The code is purposely as simple as possible for what it has to do. There are a few variables, like fixedOrder, that don’t matter here. For transparency, the fixedOrder variable is used for the pre-endgame solver and in other AI-related places; it is not used by Woogles.

Note an important point. The bag drawing function does not take the player as one of its parameters. The only thing it cares about are how many tiles to draw. Whenever the calling code needs to draw tiles, it calls this function. This calling code can be a bot, a Monte Carlo simulation, a pre-endgame solver, or just the regular game logic as called by Woogles. This calling code says “give me X tiles” and the bag returns X random tiles to it. That’s it, no magic.

Because this code is open source, any one can audit it. And as a matter of fact, an earlier version of this randomizer did have a bug in it. Fellow programmer John Chew (and president of NASPA) noticed that the randomizer did not have enough “states”. It was theoretically possible to only have 4 billion unique tile bag orders. This was found a couple years ago, when Woogles was very new, and quickly fixed (thank you!) Our new randomizer (frand) is cryptographically secure; its cipher is one of the ones used by SSL (ie, https URLs) to protect secure communications. If it’s good enough to form the underpinning of our banking networks, it is good enough for drawing tiles for a board game. Furthermore, this randomizer has almost as many states as there are atoms in the universe (roughly within a couple orders of magnitude). So please, take a look at the code. Even if there is some flaw in the randomizer, it does not seem possible for it to favor one player over another. Remember that it does not know which player it is dealing tiles to.
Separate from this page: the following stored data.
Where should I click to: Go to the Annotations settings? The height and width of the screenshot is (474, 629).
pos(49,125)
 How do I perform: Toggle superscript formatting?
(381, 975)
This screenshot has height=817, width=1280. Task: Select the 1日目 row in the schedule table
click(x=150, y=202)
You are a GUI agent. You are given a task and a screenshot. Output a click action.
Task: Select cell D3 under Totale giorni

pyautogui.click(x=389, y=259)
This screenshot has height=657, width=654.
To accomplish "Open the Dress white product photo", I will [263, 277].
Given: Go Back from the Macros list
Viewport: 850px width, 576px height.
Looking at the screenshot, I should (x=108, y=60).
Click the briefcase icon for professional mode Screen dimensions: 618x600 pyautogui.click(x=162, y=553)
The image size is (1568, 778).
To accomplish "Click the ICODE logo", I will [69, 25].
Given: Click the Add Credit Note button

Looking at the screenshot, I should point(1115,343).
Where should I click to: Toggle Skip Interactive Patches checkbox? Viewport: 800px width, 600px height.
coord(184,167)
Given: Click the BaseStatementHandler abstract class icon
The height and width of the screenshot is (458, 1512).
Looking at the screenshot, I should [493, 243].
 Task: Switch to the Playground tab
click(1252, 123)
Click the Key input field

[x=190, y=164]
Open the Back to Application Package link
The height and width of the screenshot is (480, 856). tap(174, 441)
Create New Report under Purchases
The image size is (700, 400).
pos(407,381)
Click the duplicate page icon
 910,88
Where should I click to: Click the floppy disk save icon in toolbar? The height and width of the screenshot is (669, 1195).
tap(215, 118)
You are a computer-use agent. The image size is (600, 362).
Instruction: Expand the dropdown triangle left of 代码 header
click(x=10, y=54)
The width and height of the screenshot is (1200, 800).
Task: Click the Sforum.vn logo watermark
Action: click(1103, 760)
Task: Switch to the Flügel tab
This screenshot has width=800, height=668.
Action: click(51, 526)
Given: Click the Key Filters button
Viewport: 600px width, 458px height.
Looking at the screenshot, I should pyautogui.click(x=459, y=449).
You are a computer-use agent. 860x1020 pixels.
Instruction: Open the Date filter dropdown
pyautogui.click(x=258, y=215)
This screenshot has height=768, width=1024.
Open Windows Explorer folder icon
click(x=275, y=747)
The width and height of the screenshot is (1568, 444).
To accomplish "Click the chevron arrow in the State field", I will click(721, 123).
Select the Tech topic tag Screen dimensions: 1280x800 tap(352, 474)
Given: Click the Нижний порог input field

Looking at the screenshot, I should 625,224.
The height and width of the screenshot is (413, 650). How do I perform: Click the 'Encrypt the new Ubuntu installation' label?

I’ve been asked how people can be sure that the Macondo codebase is the same code that is actually deployed to the server. The deployment process is semi-manual for the server code. I can make a video of myself deploying it, but at some point you’ll have to take my word for it. In the future, deploys will be more automated, and you’ll be able to audit the deployment scripts as well. But yes, it’s the same code. I don’t have the time to make a separate rigged version of Macondo, keep it secret from everyone, and deploy it secretly. Why would I do this? How would I even write the code to rig it?

Grandmaster vs AI

As of the time of writing this, Mack has evened out the results a bit more. There are also many fewer comments about the bot being rigged; many seem to have been added during the first 10-20 matches or so. He went on a winning streak, but has lost a bunch of the last few. I expect him to have a few more win streaks before the series is over. Although it seems somewhat unlikely that he will win the whole series, I still think it’ll be a fairly close match as long as he can keep his composure, and he is one of the top players in North America at keeping his composure. Equanimity is an essential part of the game, especially at the top levels.